■ **TO DO**
Please reproduce all of the records below word for word.

(Data entries)
○ ○ ○

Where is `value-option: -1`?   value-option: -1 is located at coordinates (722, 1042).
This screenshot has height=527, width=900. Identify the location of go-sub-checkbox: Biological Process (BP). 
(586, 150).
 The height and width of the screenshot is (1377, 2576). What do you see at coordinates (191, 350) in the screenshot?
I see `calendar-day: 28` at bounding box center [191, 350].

○ ○ ○

■ **ANSWER SPACE**
Where is `value-option: -1`?   value-option: -1 is located at coordinates (722, 1042).
This screenshot has height=527, width=900. Identify the location of go-sub-checkbox: Biological Process (BP). 
(586, 150).
 The height and width of the screenshot is (1377, 2576). What do you see at coordinates (191, 350) in the screenshot?
I see `calendar-day: 28` at bounding box center [191, 350].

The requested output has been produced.